Nuestra petición Señor, es tan justa como razonable, y hemos venido a hacerla guiados por la clemencia de V.M. emprendiendo un camino de 48 días,llenos de privaciones y con la miseria que siempre acompaña a los infelices indios de quienes V.M. se ha titulado nuestro Padre tomando a su cargo nuestra suerte.

Esperamos por lo mismo llenos de confianza, que V.M. se dignará acceder a nuestra solicitud en lo que recibiremos gracia.

México, octubre 25 de 1865. Señor. Nombre y firma de Florencio Galindo seguida de los nombres de los otros dos vecinos que envían el ocurso en  nombre de la comunidad, que sin duda por no saber escribir firman con una cruz."[15]

Tercer documento transcrito in extenso.

"Representación que hacen los vecinos de San Juan Bautista Tolcayuca ante el ciudadano Presidente Benito Juárez de la República Mexicana en el presente año de 1867.

2ª Epoca de nuestra independencia. Por nuestro Libertador Ciudadano Benito Juárez y sus dignos Generales.

La corporación de la municipalidad de San Juan Bautista Tolcayuca y demás vecinos ante V.E. como más haya lugar en derecho salvo las protestas oportunas parecemos y decimos con el más sumiso respeto y atención.

Que desde el año de 1847 a esta parte, los sufrimientos de los pueblos han sido muy fatales por la crueldad de los hacendados que sin consideración nos han tratado, pues al recibirse el ex conde finado don Pedro Terreros de la hacienda de San Javier que poseía en arrendamiento el finado don José María Flores, inmediatamente alteró las rentas de tierras de sembradura a razón de   ocho pesos por fanega así como la de pastos a razón de seis reales por cabeza de res, de bestia cabalgar y burros y la de oveja a real, siendo estas rentas en tiempo del conde de Terreros en cuanto a animales no valía nada la de pastos y sólo seis pesos la de fanega de sembradura, teniendo la libertad los vecinos de los pueblos de sacar leña y tuna de los montes y cerros o de donde los hubiera, así como de apacentar sus ganados a donde hubiera pastos.(…) los hacendados con todos los gobiernos han tenido mucha caridad y se les han considerado, y los pobres naturales de los pueblos han sido desoidos por razón de su mezquino traje que los hace degradantes y miserables, pero hoy que la Providencia ha colocado para regir los destinos de los pueblos a hombre que atiende a las necesidades de ellos, creemos por lo mismo ser atendidos en virtud de las razones que exponemos ante nuestro digno e ilustre presidente, ciudadano Benito Juárez, que ha leído en cada una de las frentes de la clase menesterosa y está pronto (…) a abrigar a sus   hijos conforme a sus necesidades. Los hacendados poseen inmensidad de terrenos que positivamente son de la propiedad de los pueblos los cuales fueron usurpados. La mayor parte de los pueblos ha quedado en la miseria y sin títulos  y aún sin el terreno necesario conocido con el nombre de fundo legal, y todavía (…) se ha pretendido hostigarlos más y más hasta el grado de poner cercas en los pueblos a manera de sitio y plantando inmensos magueyales y así ir despojando a los miserabes labradores de sus terrenos. Así es que hostilizados tan cruelmente nos vemos obligados a ocurrir ante V.E. con el fin de manifestarle en nuestro presente ocurso que los terrenos son legítimamente de los pueblos pues estos fueron primero que las haciendas, lo que prueba evidentemente la usurpación…

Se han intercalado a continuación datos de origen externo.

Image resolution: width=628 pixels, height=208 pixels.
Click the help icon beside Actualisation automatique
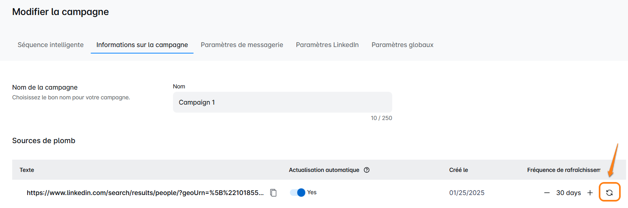point(367,170)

Si el Supremo Gobierno se digna examinar nuestras razones, se verá   desde luego la justicia que tenemos para pedir y se verá que para pagar nuestras    rentas al hacendado malbaratamos nuestras semillas y en consecuencia pagamos nuestras alcabalas y contribuciones y si no pagamos con puntualidad nuestras rentas, inmediatamente somos despojados de nuestros terrenos perdiendo nuestro cultivo y mejoras (…) todo queda a la consideración del Supremo Gobierno a quien pedimos la solución de nuestra pregunta. De esta manera C. Presidente todos tendremos parte de los terrenos y disfrutaremos de una propiedad raíz (…) todos los vecinos doblarán sus afanes y comeremos un pan aunque con el sudor de nuestro rostro (…) y entonces la gente que se manifiesta vaga y ociosa cometiendo robos y asesinatos se evitará de los vicios supuesto que ya tienen en qué ocuparse y subsistir y de esta manera quedará remediado el buen orden de la República aunque subdividiendo la propiedad declarando una Ley Agraria, pues no es justo C. Presidente que un poderoso hacendado esté en el apogeo y 5,500 cinco mil quinientos habitantes que representamos resto de esos cinco millones de desgraciados nuestros compañeros que no tenemos un palmo de terreno en nuestros pueblos, como consta del mapa que para probar nuestros acertos adjuntamos…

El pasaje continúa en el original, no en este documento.